El mundo se encuentra girando por el segundo cuarto del siglo XXI sin que la llama del debate sobre izquierda y derecha de señales de apagarse. Por el contrario, se ha fortalecido con el surgimiento de nuevos movimientos populistas, el aumento del auge de los nacionalismos, la globalización, la revolución digital y los desafíos de la migración.
En su obra Derecha e izquierda, Norberto Bobbio expresa que la dicotomía conserva su utilidad analítica porque expresa distintas concepciones sobre la igualdad, la libertad y el papel del Estado. Para este destacado filósofo, jurista y politólogo, el criterio fundamental que distingue a la izquierda de la derecha es la actitud frente a la igualdad.
Bobbio estima que la izquierda considera que las desigualdades sociales deben ser reducidas mediante políticas públicas y una mayor intervención estatal, mientras la derecha, por el contrario, entiende que muchas desigualdades responden al mérito, al esfuerzo o a las diferencias naturales entre los individuos, por lo que otorga mayor importancia a la libertad económica, la iniciativa privada y la limitación del poder del Estado.

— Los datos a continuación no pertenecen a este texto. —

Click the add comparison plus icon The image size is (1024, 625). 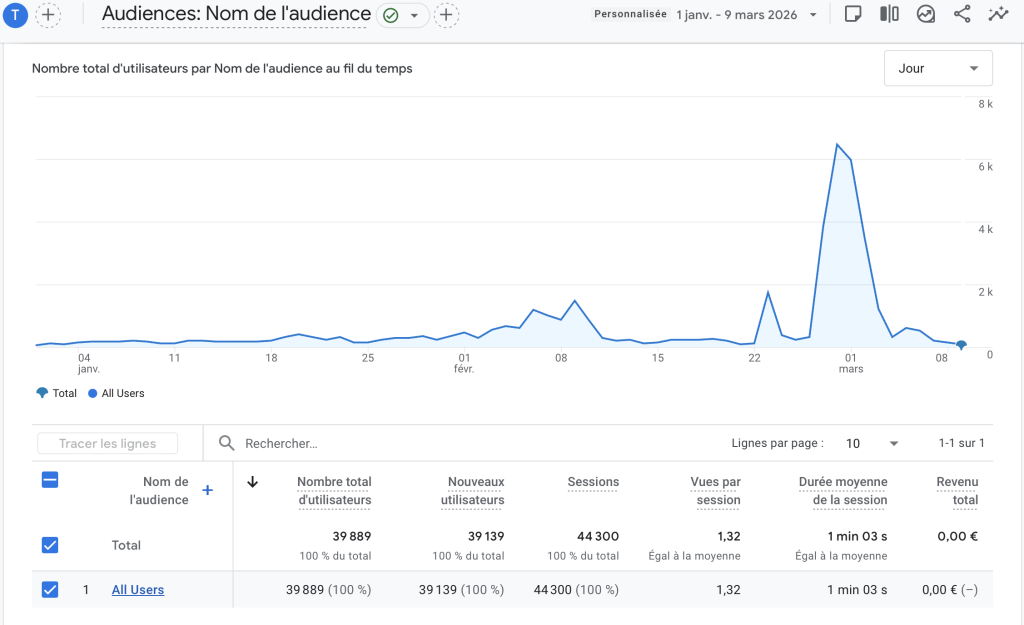click(x=48, y=15)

Aunque numerosos autores anunciaron el "fin de las ideologías" tras la caída del Muro de Berlín, la realidad política del siglo XXI ha demostrado que, por el contrario, la discusión entre igualdad y libertad continúa presente, aunque se manifieste en nuevos escenarios como la inteligencia artificial, la transición energética, la inmigración, la seguridad ciudadana y la regulación de las plataformas digitales.

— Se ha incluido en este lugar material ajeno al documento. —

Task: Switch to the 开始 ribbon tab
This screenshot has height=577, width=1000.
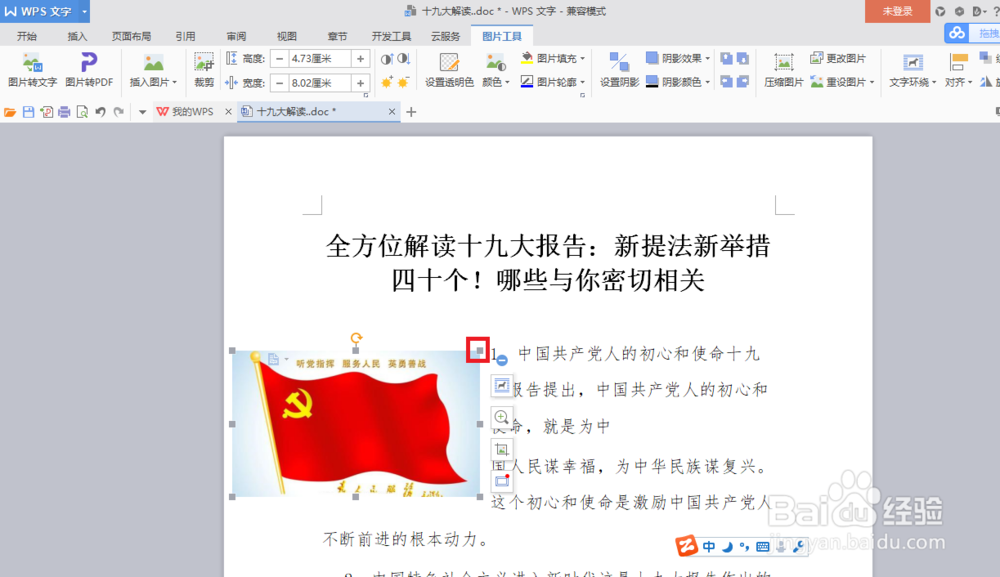Action: [26, 35]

Los estudios recientes de Steven Levitsky y Daniel Ziblatt, especialmente en Cómo mueren las democracias y La tiranía de la minoría, muestran cómo la creciente polarización ideológica puede debilitar las instituciones democráticas cuando los adversarios dejan de verse como competidores legítimos y pasan a considerarse enemigos existenciales. Igual criterio sostiene Francis Fukuyama, en Liberalism and Its Discontents, al advertir que los conflictos contemporáneos ya no giran exclusivamente alrededor de las políticas económicas, sino también sobre las identidades culturales, nacionales y sociales.
Por su parte, Pippa Norris y Ronald Inglehart, en Cultural Backlash, explican el ascenso de nuevos movimientos conservadores como una reacción frente a los rápidos cambios culturales impulsados por la globalización y la expansión de valores posmaterialistas. Estas investigaciones muestran que la competencia entre derecha e izquierda no ha desaparecido; simplemente ha incorporado nuevas dimensiones que trascienden la tradicional discusión sobre el tamaño del Estado.

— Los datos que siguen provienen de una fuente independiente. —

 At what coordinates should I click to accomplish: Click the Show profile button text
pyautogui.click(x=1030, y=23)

La República Dominicana presenta una evolución diferente, con una competencia dominada principalmente por partidos de orientación pragmática, organizados alrededor del liderazgo, la gestión gubernamental y las propuestas de desarrollo económico y social, más que por profundas diferencias ideológicas entre derecha e izquierda. Las principales organizaciones políticas han coincidido en aspectos esenciales como la defensa de la economía social de mercado, la estabilidad macroeconómica, la apertura a la inversión extranjera y el respeto al régimen democrático. Esta característica ha permitido que el país permanezca relativamente al margen de la intensa polarización ideológica observada en diversas democracias occidentales y latinoamericanas.
Como advirtió Bobbio, las categorías de derecha e izquierda siguen siendo instrumentos útiles para comprender la política, pero no sustituyen el análisis de la realidad concreta de cada sociedad. En el caso dominicano, esa realidad ha favorecido el consenso democrático y la moderación, factores que han contribuido a la estabilidad institucional y al fortalecimiento de la gobernabilidad.